Songbook albums were considered cool and trendy in the late '90s, and that seemed to fit into Lester Bowie's
pop-tune agenda with the Brass Fantasy
. But he wouldn't be bound to the usual worshipful homages on bended knee to a single composer, directing his Brass Fantasy
(brass ensemble plus drums/percussion) toward a mind-boggling assortment of sources that are often thoroughly contemporary. Hence a record that pits Cole Porter
back-to-back with Marilyn Manson
, Andrew Lloyd Webber
with the Spice Girls
, or how about Notorious B.I.G
. with Giacomo Puccini
! Bowie's Brass Fantasy
is at the ensemble's best when they swagger irreverently through "The Birth of the Blues" or a doo wop "In the Still of the Night" -- and the Manson
track, "Beautiful People," is savage, even raucous fun.

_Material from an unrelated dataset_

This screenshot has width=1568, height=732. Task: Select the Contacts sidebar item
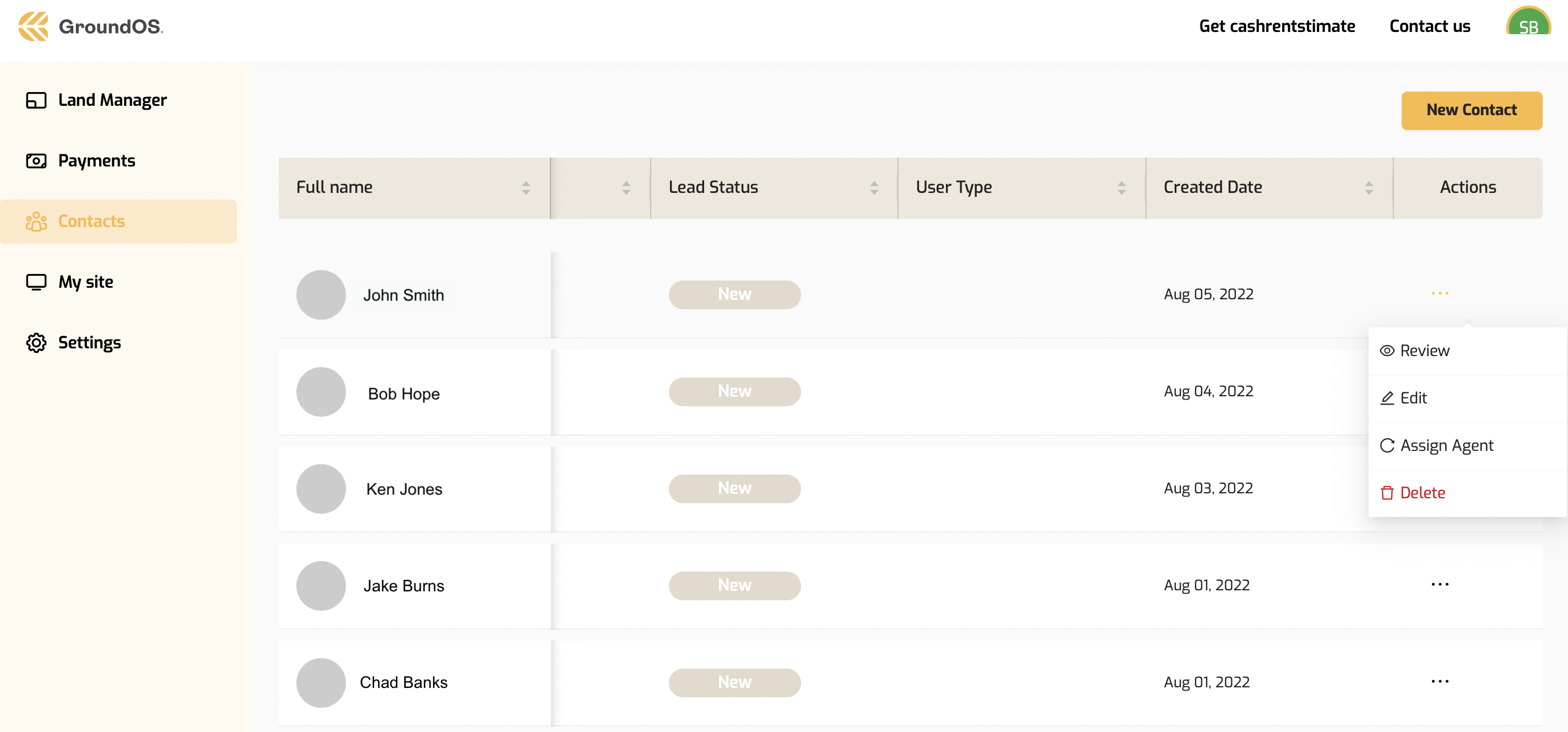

Other songs are taken quite seriously; the Spice Girls'
"Two Become One" becomes a sophisticated ballad chart. However, the Bowie
band cannot relieve the tedium of Lloyd Webber's
quasi-tango "Don't Cry for Me Argentina" by doing it relatively straight, and they seem a bit intimidated by Puccini's
"Nessun Dorma" -- which is probably beyond the reach of a jazz treatment anyway. At the very least, the brasses sound fresh and interested in what they're doing, so there is pleasure to be had here.